Na manhã desta segunda-feira (15), cerca de 200 famílias do Movimento dos Trabalhadores Rurais Sem Terra (MST) ocuparam uma fazenda improdutiva na cidade de Campinas (SP). A área de aproximadamente 200 hectares, tomada por pastagem degradada, é de propriedade de uma empresa do setor imobiliário, a Zezito Empreendimentos Ltda.
A ocupação integra o Abril Vermelho, jornada nacional de lutas que o MST faz anualmente no mês em que, em 1996, aconteceu o Massacre de Eldorado do Carajás. Neste ano, o lema da jornada é “Ocupar para o Brasil alimentar”.
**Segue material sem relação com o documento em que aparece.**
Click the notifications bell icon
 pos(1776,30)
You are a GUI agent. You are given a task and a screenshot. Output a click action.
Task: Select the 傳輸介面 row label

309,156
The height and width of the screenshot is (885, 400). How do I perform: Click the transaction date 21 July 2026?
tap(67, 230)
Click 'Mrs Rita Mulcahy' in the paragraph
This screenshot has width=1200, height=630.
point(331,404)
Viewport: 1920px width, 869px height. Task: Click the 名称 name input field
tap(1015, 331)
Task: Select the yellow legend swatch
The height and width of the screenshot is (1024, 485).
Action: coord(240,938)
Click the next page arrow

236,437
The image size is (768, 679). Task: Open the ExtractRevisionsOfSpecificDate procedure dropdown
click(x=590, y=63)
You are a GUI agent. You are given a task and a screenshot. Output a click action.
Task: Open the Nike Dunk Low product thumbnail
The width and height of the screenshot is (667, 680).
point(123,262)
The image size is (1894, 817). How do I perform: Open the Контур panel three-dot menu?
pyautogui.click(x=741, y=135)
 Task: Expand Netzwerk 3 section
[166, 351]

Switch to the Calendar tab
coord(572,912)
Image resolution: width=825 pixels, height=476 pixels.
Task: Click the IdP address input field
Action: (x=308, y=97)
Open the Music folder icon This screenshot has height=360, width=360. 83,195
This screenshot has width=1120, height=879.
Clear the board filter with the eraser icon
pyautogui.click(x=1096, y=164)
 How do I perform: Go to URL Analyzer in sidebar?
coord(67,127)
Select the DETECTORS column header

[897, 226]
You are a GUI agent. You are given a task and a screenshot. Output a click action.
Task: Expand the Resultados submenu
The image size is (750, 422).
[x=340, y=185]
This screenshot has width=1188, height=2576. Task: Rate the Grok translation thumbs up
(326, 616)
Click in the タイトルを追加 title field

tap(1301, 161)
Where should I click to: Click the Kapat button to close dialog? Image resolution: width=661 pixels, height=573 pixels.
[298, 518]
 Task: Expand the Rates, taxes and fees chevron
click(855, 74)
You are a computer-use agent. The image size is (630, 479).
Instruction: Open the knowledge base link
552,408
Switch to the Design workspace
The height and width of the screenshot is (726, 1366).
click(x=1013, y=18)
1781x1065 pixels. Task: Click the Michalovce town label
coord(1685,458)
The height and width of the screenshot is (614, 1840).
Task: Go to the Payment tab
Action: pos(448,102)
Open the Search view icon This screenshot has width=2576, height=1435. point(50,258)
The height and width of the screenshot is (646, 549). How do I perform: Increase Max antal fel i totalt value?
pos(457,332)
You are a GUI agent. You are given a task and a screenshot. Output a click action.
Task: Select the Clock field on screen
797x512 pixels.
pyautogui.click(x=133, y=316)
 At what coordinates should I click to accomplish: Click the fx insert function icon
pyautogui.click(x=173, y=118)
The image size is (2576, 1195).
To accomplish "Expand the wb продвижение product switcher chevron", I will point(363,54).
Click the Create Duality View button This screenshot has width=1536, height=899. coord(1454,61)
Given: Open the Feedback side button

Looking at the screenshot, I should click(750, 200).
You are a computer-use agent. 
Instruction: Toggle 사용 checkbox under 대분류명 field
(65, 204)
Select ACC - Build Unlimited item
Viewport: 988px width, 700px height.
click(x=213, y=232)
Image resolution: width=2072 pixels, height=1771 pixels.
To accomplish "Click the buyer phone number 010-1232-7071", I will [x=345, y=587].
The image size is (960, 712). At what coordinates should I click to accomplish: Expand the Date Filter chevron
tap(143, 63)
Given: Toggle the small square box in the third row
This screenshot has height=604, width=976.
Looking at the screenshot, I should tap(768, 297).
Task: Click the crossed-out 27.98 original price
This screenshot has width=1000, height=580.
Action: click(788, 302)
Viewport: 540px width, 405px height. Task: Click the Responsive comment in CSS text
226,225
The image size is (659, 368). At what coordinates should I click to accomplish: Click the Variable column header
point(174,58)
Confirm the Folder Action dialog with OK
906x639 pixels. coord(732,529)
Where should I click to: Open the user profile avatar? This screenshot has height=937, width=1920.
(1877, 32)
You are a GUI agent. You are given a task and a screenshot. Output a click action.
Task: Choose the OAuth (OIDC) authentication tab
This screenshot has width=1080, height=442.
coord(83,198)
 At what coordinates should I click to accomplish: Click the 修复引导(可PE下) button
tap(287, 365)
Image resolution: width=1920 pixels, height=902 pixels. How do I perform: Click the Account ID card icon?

Além de fazer a denúncia da quantidade de terras na região que, sem cumprir a função social, servem apenas à especulação imobiliária, afirmou Patrícia Maria, do MST, a ocupação demanda "que essa terra seja destinada para a reforma agrária, para produzir alimentos saudáveis, para reflorestar esse solo degradado e para construir novas relações humanas".
A primeira assembleia da ocupação, na qual as famílias se dividiram em grupos como de saúde, alimentação e de montagem de estruturas coletivas, aconteceu debaixo de uma das poucas árvores remanescentes em meio ao pasto da Fazenda Santa Mariana. "Deixaram este jatobá como testemunha da destruição da Mata Atlântica. Em volta dele vamos construir nossos barracos", disse Jelson Souza, membro do MST, ao lembrar que "as terrras dessa região foram cultivados por pessoas negras escravizadas ao longo de muitos anos. Campinas foi uma das últimas cidades a abolir a escravidão, mesmo após a Lei Áurea".
Sete viaturas da Polícia Militar e da Guarda Civil Municipal de Campinas chegaram à área por volta das 8h e, até o fechamento desta matéria, permaneciam na entrada do acampamento.
O Brasil de Fato entrou em contato com a empresa, via e-mail, e aguarda posicionamento para atualização da matéria.
Proprietária autodeclara improdutividade da área
"Nosso lema esse ano pretende dialogar com a sociedade sobre a importância da terra cumprir sua função social", ressaltou Margarida Silva, da coordenação nacional do MST.
"Nós ocupamos para questionar porque que a lei não é cumprida. Uma política de reforma agrária séria deve desapropriar latifúndios que não cumprem que não produzem, que cometem crimes ambientais ou que submetem pessoas a trabalho análogo à escravidão", explicou Silva, citando o artigo 184 da Constituição Federal, que determina que "compete à União desapropriar por interesse social, para fins de reforma agrária, o imóvel rural que não esteja cumprindo sua função social".
Em um documento enviado à prefeitura de Campinas em 2015 no âmbito da revisão do Plano Diretor, a empresa Zezito Empreendimentos Ltda autodeclarou a impossibilidade de viabilizar atividades produtivas no local.
"O desenvolvimento das atividades rurais para se manter é inviável nessa localidade, o que atualmente tão somente gera prejuízos e despesas de grande monta", afirmou a proprietária, ao solicitar uma alteração do zoneamento da cidade para que a área seja considerada de expansão urbana.
No mesmo documento, a empresa diz almejar que a destinação da área seja para interesse social. Em nota, o MST afirma que tem mesmo desejo. "Reivindicamos que o terreno seja destinado para fins de reforma agrária tornando-se, enfim, produtivo".
"A Fazenda Santa Mariana é improdutiva, antigamente fazia parte da Fazenda São Bento, um grande latifúndio que foi desmembrado", explica Jelson. "Já foi comprovado que o interesse da empresa proprietária não é a produção agrícola. Pretendem construir casas, provavelmemte um condomínio nessa área. Então o MST faz essa ação para denunciar os empreendimentos imobiliários que usurpam essas áreas na região metropolitana de São Paulo que se utilizam do capital especulativo para aumentar seus lucros e usam o argumento de que irão construir habitação de interesse social para abocanhar o fundo público", salientou.
Pressão no governo
A ocupação em Campinas, assim como outras ações que o MST realiza nesta segunda-feira (15) e ao longo da semana, acontece em momento em que movimentos populares do campo criticam a insuficiência das políticas de reforma agrária por parte do governo federal.
Além de reivindicar maior orçamento voltado à área, o MST demanda a desburocratização do acesso de agricultores à crédito e políticas públicas e o assentamento de 65 mil famílias que vivem acampadas no país.
"São um ano e quatro meses de governo Lula, e a gente avalia que o governo tem tomado várias iniciativas para o conjunto da população, mas para a questão agrária ainda está muito aquém", ressalta Margarida Silva.